Stored records

########################################

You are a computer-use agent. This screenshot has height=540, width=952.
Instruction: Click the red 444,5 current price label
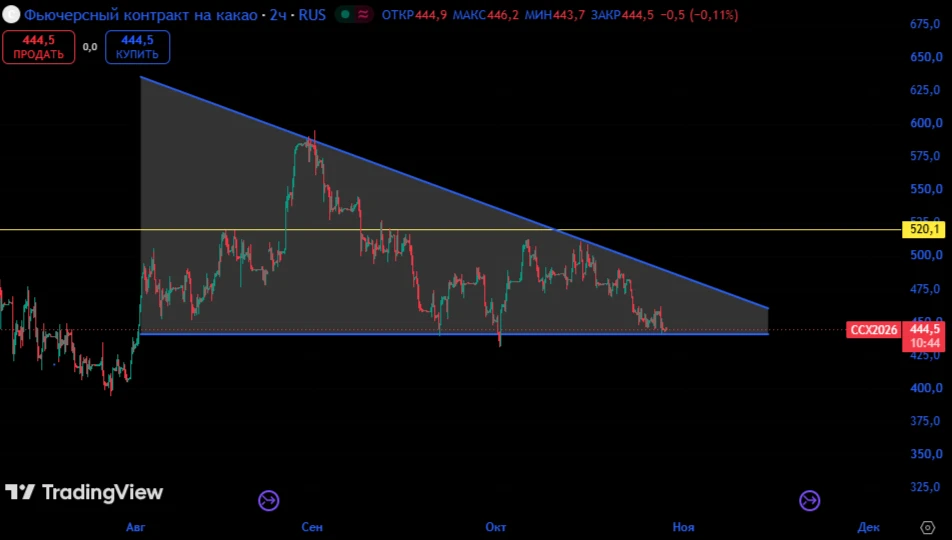pos(923,337)
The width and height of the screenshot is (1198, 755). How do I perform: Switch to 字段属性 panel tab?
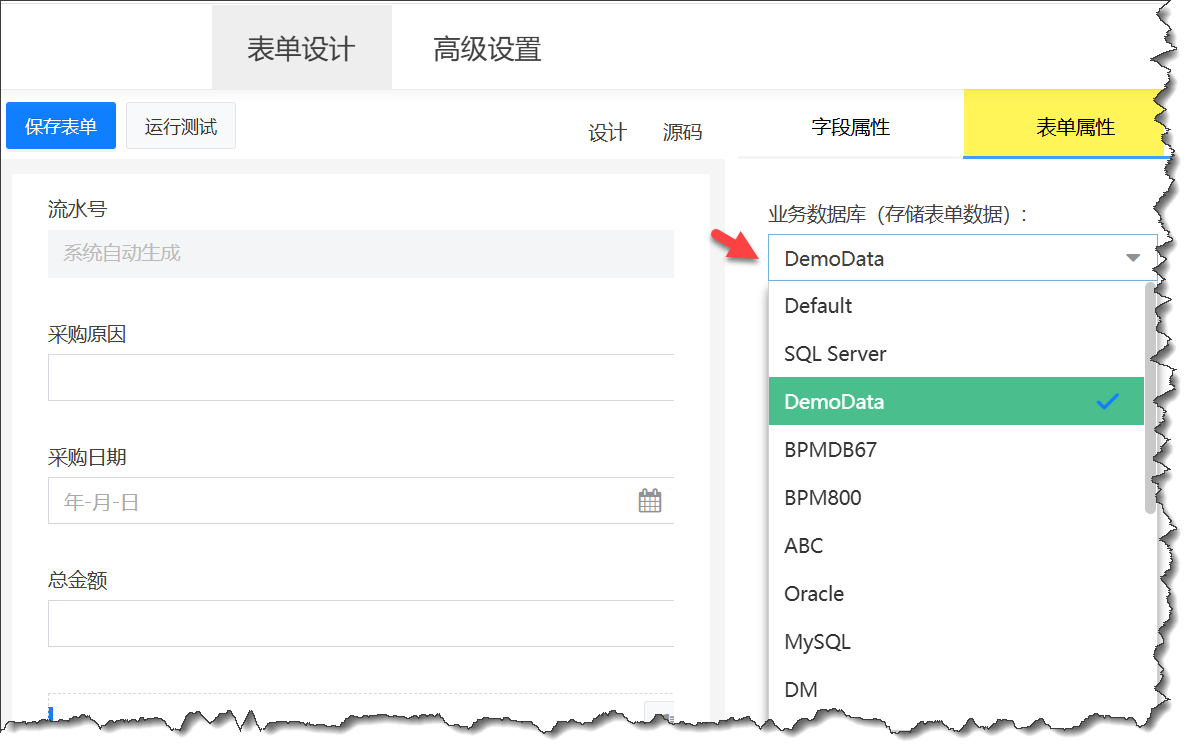point(850,127)
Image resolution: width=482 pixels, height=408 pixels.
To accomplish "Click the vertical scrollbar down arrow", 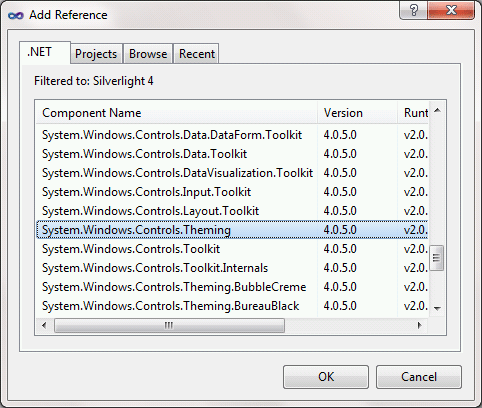I will [437, 308].
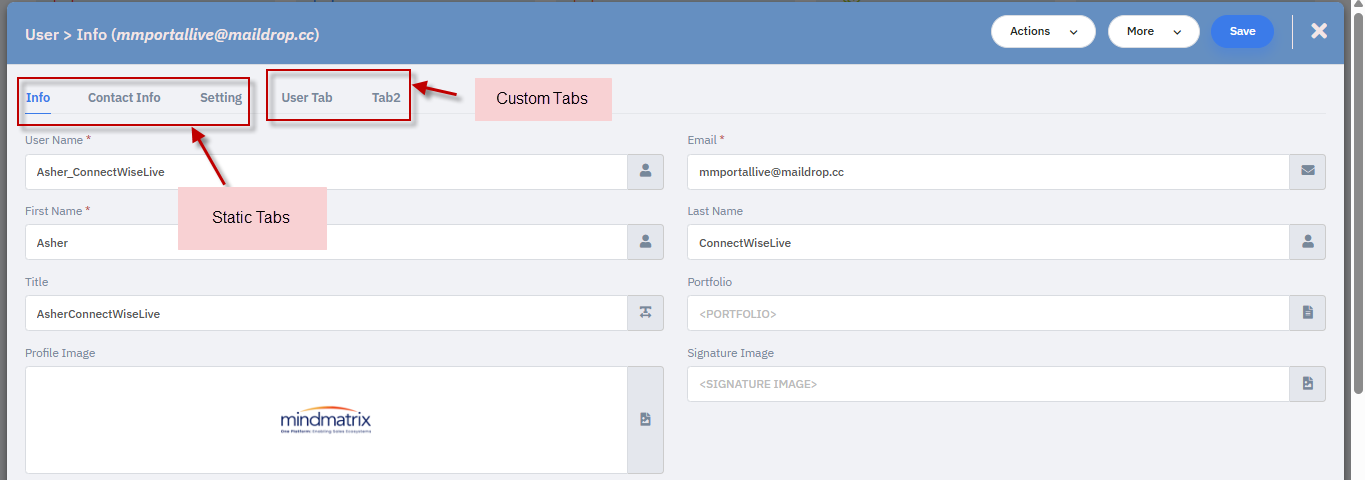The image size is (1365, 480).
Task: Switch to the Contact Info tab
Action: (124, 98)
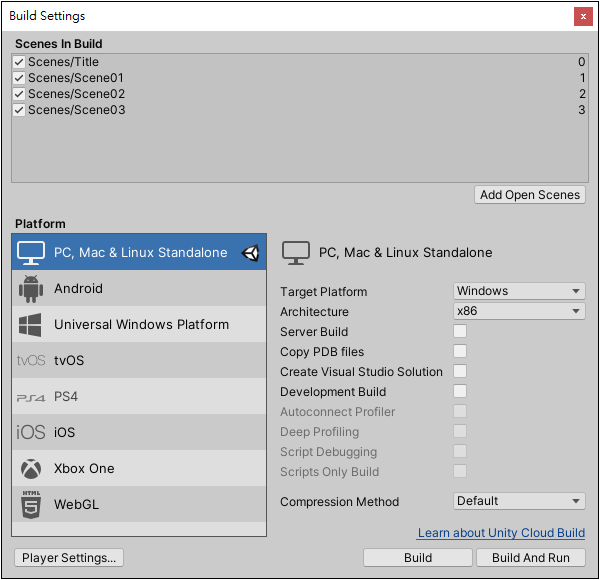600x580 pixels.
Task: Uncheck the Scenes/Title scene checkbox
Action: (x=19, y=62)
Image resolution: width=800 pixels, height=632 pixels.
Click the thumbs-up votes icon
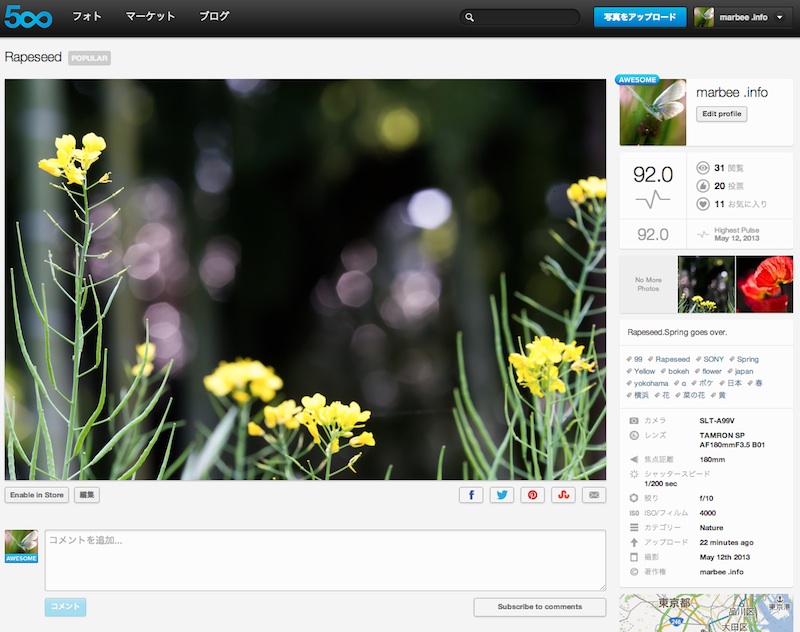tap(702, 186)
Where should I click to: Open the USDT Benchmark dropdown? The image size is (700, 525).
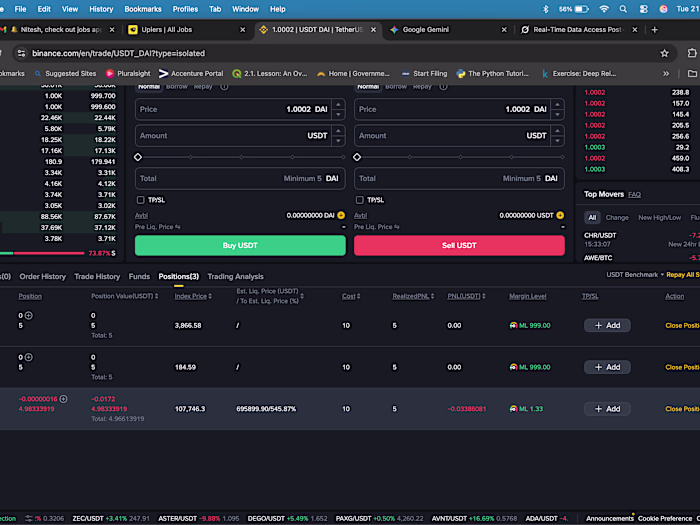635,275
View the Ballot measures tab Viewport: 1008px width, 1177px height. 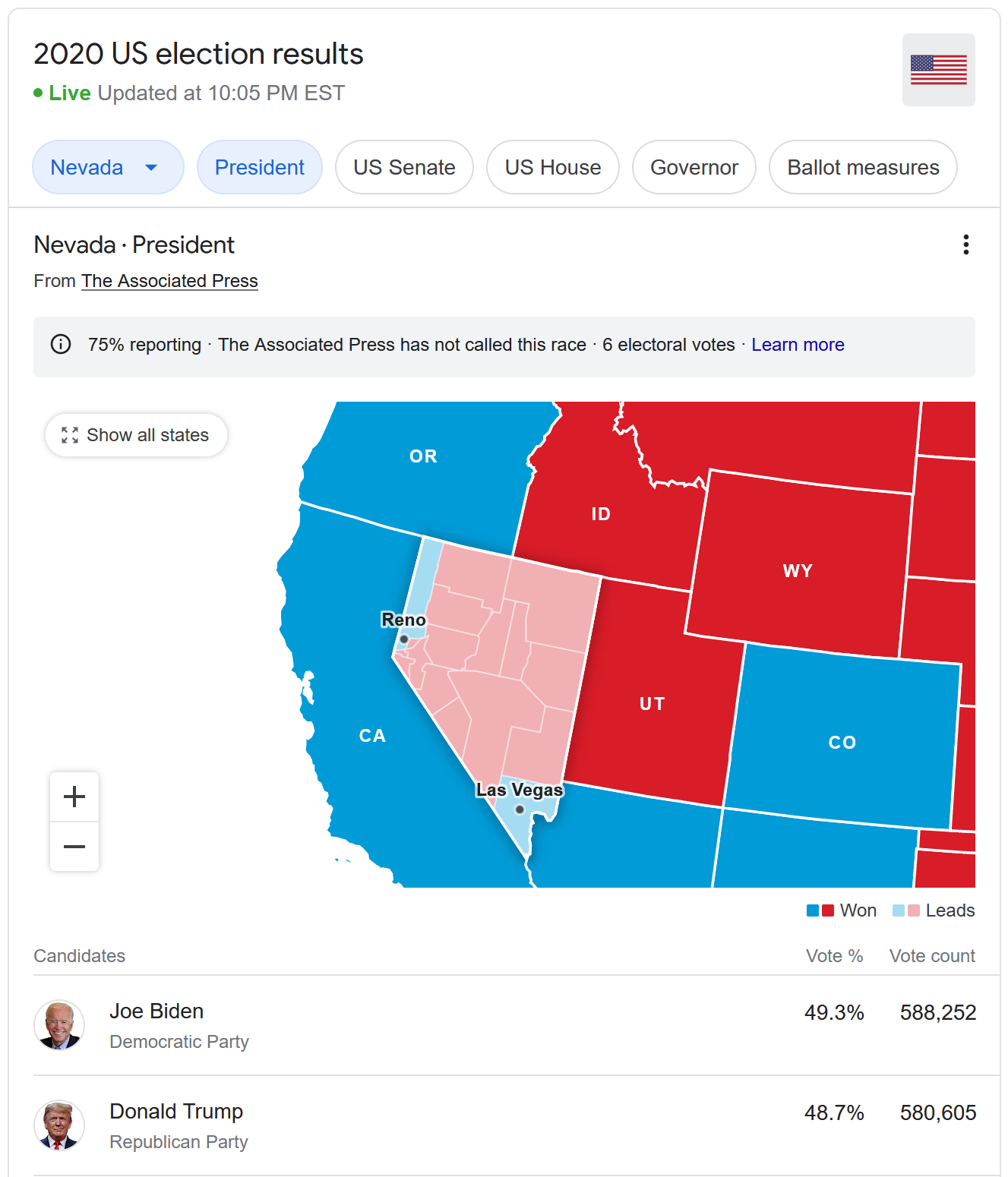(862, 167)
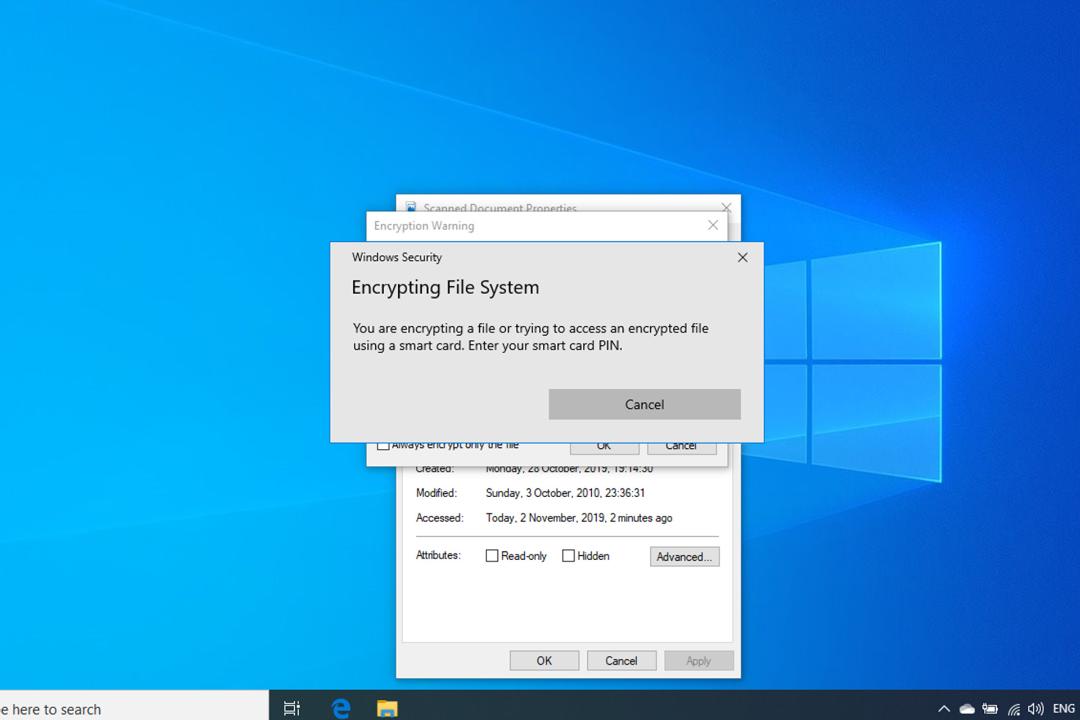1080x720 pixels.
Task: Tick the Read-only attribute checkbox
Action: (492, 555)
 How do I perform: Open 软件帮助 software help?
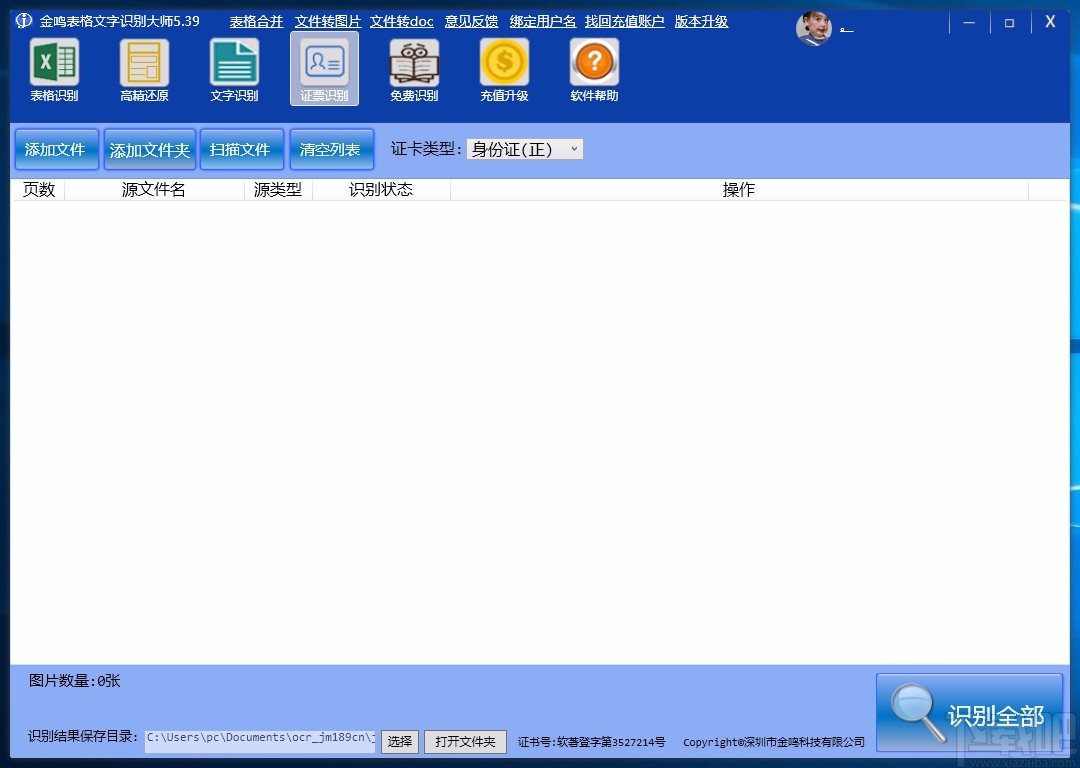[593, 68]
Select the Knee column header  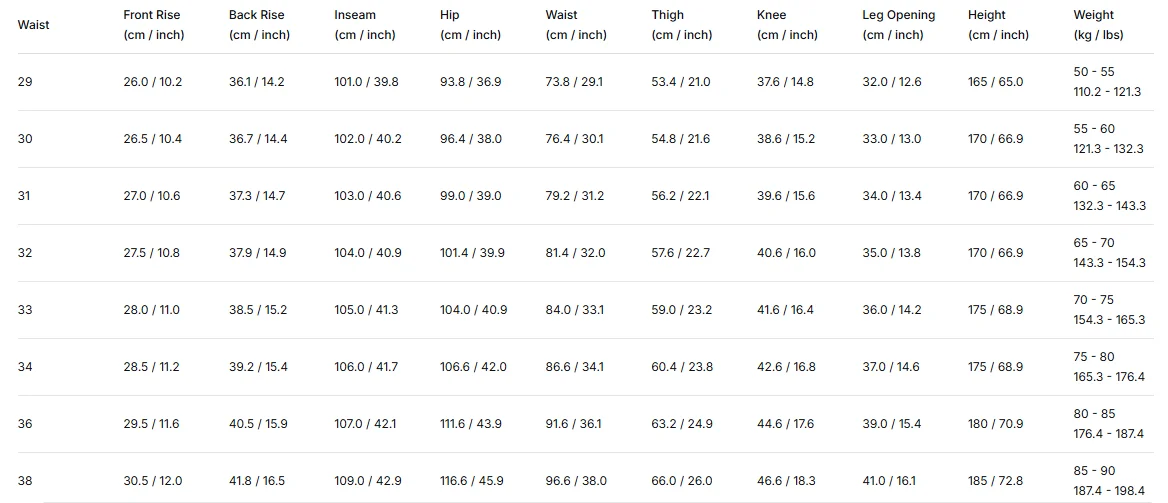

########################################

■ TASK INSTRUCTIONS: Only the number is wanted: how many lines of the data contain the word "resolution"?

■ ANSWER BOX: 2